Documentation |
On this page… |
---|
Fixed-point numbers use integers and integer arithmetic to approximate real numbers. They are an efficient means for performing computations involving real numbers without requiring floating-point support in underlying system hardware.
Fixed-point numbers use integers and integer arithmetic to represent real numbers and arithmetic with the following encoding scheme:
$$V=\stackrel{\sim}{V}=SQ+B$$
where
V is a precise real-world value that you want to approximate with a fixed-point number.
$$\stackrel{\sim}{V}$$ is the approximate real-world value that results from fixed-point representation.
Q is an integer that encodes $$\stackrel{\sim}{V.}$$ This value is the quantized integer.
Q is the actual stored integer value used in representing the fixed-point number. If a fixed-point number changes, its quantized integer, Q, changes but S and B remain unchanged.

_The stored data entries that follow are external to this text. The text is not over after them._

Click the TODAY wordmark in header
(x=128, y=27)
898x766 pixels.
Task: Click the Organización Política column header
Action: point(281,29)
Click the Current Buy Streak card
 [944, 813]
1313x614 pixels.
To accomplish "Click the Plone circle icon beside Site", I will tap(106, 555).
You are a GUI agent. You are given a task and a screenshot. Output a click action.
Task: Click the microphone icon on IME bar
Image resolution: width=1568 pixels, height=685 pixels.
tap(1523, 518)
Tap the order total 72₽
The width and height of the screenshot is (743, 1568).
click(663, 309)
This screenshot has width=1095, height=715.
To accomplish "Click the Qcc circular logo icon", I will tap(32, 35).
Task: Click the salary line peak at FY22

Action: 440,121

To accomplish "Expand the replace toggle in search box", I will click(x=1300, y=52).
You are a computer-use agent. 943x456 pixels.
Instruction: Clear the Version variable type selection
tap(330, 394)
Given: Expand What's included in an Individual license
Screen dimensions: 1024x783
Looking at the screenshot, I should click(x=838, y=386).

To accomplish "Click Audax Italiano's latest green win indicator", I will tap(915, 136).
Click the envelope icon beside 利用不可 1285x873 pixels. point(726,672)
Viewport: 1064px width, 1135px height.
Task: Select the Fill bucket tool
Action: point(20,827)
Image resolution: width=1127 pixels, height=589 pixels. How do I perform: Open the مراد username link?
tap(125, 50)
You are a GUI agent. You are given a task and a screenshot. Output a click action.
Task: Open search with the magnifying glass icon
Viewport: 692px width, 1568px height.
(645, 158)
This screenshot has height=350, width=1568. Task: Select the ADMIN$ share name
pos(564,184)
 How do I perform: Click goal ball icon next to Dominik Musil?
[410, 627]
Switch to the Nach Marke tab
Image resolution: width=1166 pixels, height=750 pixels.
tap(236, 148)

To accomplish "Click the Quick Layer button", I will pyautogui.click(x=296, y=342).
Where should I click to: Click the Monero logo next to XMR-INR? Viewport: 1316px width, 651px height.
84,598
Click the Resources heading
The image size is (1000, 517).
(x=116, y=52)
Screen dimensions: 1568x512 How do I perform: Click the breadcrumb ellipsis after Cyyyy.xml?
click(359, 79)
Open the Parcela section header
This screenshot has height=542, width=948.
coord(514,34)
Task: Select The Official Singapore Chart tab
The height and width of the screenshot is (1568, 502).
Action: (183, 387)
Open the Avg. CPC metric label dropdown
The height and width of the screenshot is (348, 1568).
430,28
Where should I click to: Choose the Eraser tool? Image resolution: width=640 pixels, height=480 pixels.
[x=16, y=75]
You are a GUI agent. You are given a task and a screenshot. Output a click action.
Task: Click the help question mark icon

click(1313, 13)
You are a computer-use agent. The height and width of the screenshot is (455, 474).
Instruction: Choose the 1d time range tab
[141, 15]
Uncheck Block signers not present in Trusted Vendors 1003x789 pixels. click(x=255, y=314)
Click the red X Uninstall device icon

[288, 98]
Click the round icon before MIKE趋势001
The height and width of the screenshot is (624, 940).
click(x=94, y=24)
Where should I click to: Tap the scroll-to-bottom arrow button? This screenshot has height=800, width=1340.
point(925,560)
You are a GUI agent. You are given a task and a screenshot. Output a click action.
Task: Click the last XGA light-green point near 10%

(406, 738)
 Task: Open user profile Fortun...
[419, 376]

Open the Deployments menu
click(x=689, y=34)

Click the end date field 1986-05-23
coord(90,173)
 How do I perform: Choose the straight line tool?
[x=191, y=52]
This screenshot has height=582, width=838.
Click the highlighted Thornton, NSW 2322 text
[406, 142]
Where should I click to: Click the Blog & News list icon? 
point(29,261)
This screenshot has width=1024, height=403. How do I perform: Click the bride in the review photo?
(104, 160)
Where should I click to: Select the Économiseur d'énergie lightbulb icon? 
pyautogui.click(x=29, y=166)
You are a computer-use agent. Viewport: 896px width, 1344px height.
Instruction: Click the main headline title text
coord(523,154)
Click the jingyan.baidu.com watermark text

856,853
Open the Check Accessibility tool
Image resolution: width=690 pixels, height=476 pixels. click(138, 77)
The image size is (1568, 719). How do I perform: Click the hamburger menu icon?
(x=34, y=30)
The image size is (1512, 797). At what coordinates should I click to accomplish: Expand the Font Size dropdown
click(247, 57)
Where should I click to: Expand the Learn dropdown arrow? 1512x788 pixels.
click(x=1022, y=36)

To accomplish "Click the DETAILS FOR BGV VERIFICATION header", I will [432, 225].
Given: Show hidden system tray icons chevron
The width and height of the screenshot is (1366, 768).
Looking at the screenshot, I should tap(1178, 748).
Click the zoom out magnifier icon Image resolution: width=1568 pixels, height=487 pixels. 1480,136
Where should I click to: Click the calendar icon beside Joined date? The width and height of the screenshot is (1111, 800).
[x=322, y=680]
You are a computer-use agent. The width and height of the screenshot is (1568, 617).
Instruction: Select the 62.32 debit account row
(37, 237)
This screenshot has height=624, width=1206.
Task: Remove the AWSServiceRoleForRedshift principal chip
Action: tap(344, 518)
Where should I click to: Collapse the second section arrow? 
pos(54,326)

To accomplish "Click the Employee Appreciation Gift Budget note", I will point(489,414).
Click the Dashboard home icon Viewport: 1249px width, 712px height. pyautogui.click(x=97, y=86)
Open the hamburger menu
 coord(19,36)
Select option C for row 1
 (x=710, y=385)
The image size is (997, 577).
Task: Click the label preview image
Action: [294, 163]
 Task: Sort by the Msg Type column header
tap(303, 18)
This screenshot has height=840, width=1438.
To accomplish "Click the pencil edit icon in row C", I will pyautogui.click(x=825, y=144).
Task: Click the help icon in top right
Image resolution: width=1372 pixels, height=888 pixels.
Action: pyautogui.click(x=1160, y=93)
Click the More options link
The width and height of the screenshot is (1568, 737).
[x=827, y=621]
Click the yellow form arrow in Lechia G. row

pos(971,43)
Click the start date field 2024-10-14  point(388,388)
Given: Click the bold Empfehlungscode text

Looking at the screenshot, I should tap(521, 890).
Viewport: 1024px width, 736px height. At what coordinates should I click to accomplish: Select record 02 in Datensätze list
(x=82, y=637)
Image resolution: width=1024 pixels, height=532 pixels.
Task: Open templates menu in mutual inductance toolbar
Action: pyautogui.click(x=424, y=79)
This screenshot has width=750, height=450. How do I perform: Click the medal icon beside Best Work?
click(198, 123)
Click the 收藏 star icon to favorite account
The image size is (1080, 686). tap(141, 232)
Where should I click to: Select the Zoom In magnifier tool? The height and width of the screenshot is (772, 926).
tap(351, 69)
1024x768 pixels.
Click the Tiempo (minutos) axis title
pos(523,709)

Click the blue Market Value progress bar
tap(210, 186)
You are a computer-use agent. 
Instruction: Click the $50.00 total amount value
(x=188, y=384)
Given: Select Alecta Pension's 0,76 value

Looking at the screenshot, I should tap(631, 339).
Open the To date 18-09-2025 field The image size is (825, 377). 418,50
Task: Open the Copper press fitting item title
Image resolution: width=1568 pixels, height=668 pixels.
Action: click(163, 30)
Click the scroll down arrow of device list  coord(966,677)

S is a coefficient of Q, or the slope.
B is an additive correction, or the bias.
Fixed-point numbers encode real quantities (for example, 15.375) using the stored integer Q. You set the value of Q by solving the equation
$$\stackrel{\sim}{V}=SQ+B$$
for Q and rounding the result to an integer value as follows:
Q = round((V – B)/S)
For example, suppose you want to represent the number 15.375 in a fixed-point type with the slope S = 0.5 and the bias B = 0.1. This means that
Q = round((15.375 – 0.1)/0.5) = 30
However, because Q is rounded to an integer, you lose some precision in representing the number 15.375. If you calculate the number that Q actually represents, you now get a slightly different answer.
$$V=\stackrel{\sim}{V}=SQ+B=0.5\times 30+0.1=15.1$$
Using fixed-point numbers to represent real numbers with integers involves the loss of some precision. However, if you choose S and B correctly, you can minimize this loss to acceptable levels.
Now that you can express fixed-point numbers as $$\stackrel{\sim}{V}=SQ+B,$$ you can define operations between two fixed-point numbers.
The general equation for an operation between fixed-point operands is as follows:
c = a <op> b
where a, b, and c are all fixed-point numbers, and <op> refers to a binary operation: addition, subtraction, multiplication, or division.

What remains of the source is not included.